**Written exercise:**
Retype the lines below word for word, leaving out the pictures.

(Lines for finding text and items on a page)

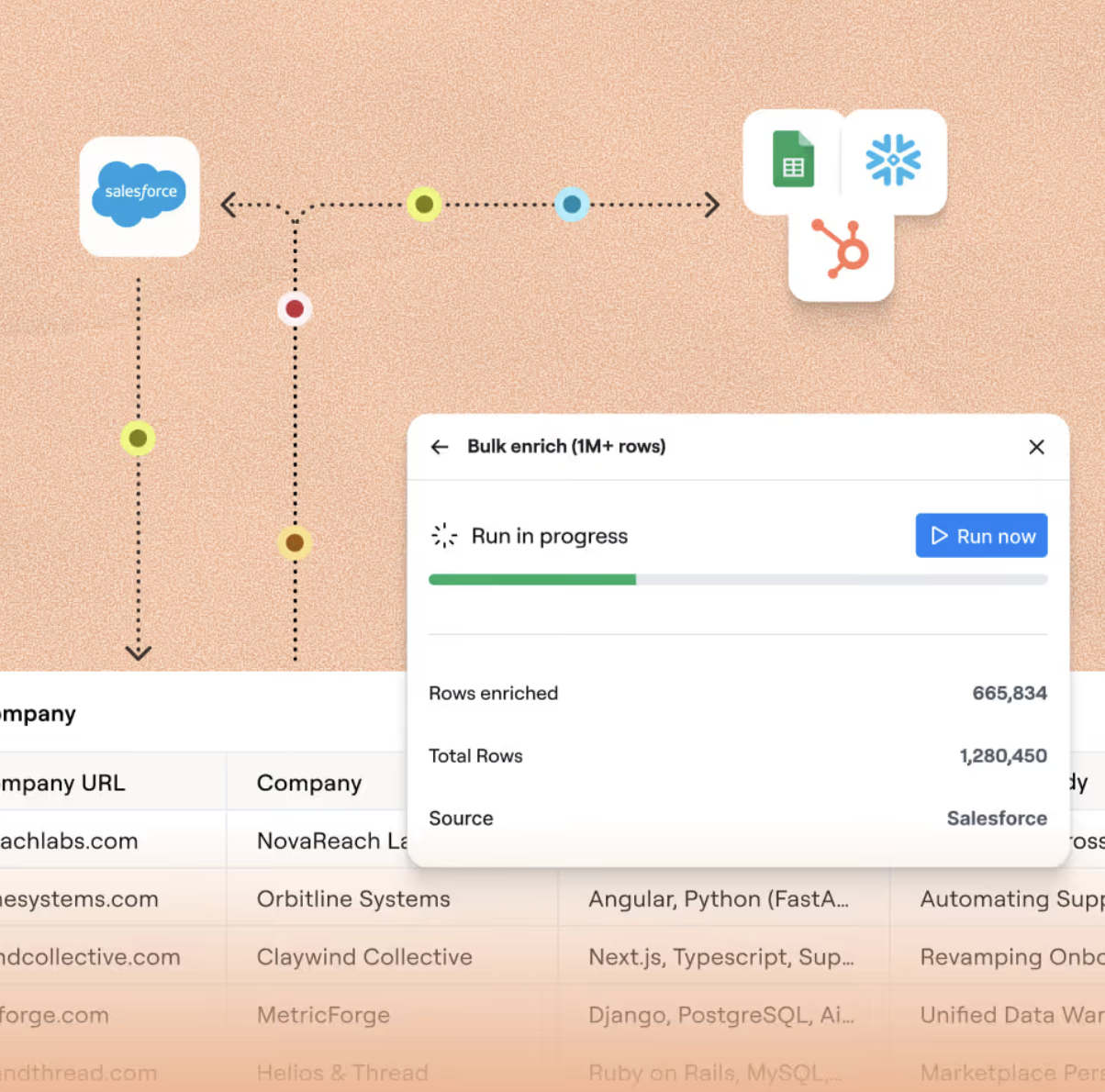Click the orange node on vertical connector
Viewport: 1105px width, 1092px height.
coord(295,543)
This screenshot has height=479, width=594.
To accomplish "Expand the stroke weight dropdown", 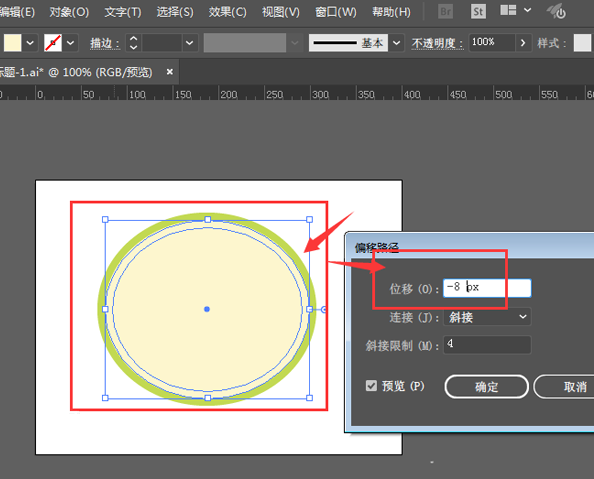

**Solution for this task:**
Click the orange node on vertical connector
Viewport: 1105px width, 1092px height.
coord(295,543)
This screenshot has height=479, width=594.
To accomplish "Expand the stroke weight dropdown", 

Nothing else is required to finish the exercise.